Chris Francisque who plays the role of Moses, offers some key insights into the play. Born in Montreal, Quebec, the actor had been told by family members since his childhood that he was fated for the stage. In 2015, after a hiatus, he returned to the stage with the production of Truth and Reconciliation by Surrey Little Theatre. He won two awards for his work in this play and has been in multiple plays since then.

For Francisque, although the play is set in Chicago, the messaging and themes are not confined to Chicago’s Southside.

“[It can happen in] any and every city because anti-Black racism knows no boundaries or borders,” he says.

Francisque reasons that the play represents a juxtaposition between the idea of spirituality and reality. Many people would like to assume that God and hope are not present in such violent and brutal places. They pass over the people living in such communities. Therefore, it resonates with the audience, especially Black folk. Francisque shares that he has experienced racism, and, although he has not personally experienced police brutality, he points to the many examples that are present around the world.

The messaging

Francisque wishes to leave a lasting impression by ensuring his acting resonates with
the audience.

“However, with this piece, the stakes are higher for me,” he says, referring to the many real-world issues that are plaguing society.

In the end, he hopes that people understand that their perception and their narrative of an individual can have brutal consequences for them.

“As an actor, with every play that I do, I hope that I leave a lasting impression with the audience, something that resonates,” says Francisque.

The actor does not feel pressured nor burdened by the Broadway success of the play, however he feels a different type of pressure.
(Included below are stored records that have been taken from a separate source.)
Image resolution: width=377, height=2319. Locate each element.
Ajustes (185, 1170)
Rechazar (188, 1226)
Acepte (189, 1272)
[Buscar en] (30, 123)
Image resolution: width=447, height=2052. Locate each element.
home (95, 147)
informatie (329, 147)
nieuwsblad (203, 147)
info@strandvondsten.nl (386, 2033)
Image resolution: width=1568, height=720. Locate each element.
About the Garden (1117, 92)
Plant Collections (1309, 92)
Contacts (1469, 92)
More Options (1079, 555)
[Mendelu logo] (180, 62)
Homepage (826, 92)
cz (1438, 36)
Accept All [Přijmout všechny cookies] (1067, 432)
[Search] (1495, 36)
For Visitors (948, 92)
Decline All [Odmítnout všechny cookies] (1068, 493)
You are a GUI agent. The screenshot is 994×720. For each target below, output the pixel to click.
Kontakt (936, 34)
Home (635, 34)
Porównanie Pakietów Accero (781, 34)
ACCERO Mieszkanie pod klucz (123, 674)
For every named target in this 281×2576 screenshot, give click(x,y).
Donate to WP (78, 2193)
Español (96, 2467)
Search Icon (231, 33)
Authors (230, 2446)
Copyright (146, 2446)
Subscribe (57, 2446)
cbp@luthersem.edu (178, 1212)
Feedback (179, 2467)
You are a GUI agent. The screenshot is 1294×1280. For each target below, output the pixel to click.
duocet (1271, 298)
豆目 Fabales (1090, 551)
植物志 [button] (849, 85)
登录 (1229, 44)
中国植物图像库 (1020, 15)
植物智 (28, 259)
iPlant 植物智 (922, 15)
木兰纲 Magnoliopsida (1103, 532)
He wants to give the character Moses justice as well as both playwrights.

“I have to make sure to hit every note and step so that the audience fully feels what Antoinette Nwandu wrote,”
says Francisque.

He acknowledges that it was important that the director of the play be a Black man.

“The racism we experience as Black men is very specific, and it requires someone who knows what that feels like first hand, to help navigate us through the material. It’s going to be very ugly, very in-your-face, very raw, and as real as we can make it on stage,” says Francisque.

Challenges, highlights

Francisque acknowledges that he was very lucky to work with his friends and an amazing team. He names Newton and Kwasi Thomas (who plays Kitch in the play) as some of those people.

“I consider Omari as a mentor as well, so there’s never any issue or topic I feel I can’t come to him with. I’ve also known and been friends with Kwasi for years. So there’s a familiarity and understanding between all of us that helps us navigate through very heavy material; we all want this piece to resonate with the audience,” he says.

The play, he says, was supposed to be performed in 2020 but had to be postponed due to COVID-19.

“[And since then], the murders of George Floyd, Breonna Taylor and Donte Wright, to the recent shooting that claimed the lives of ten Black people, have given Pass Over even more pertinence,” Francisque points out. “What’s truly a sad and sobering thought is that pieces like this will always be relevant because anti-Black racism will always be around. That’s just the way it is. But the hope is that this piece can influence the minds of those who are able to make changes in the world, to make it easier for those of us with African ancestry, to be able to exist without being seen as a threat.”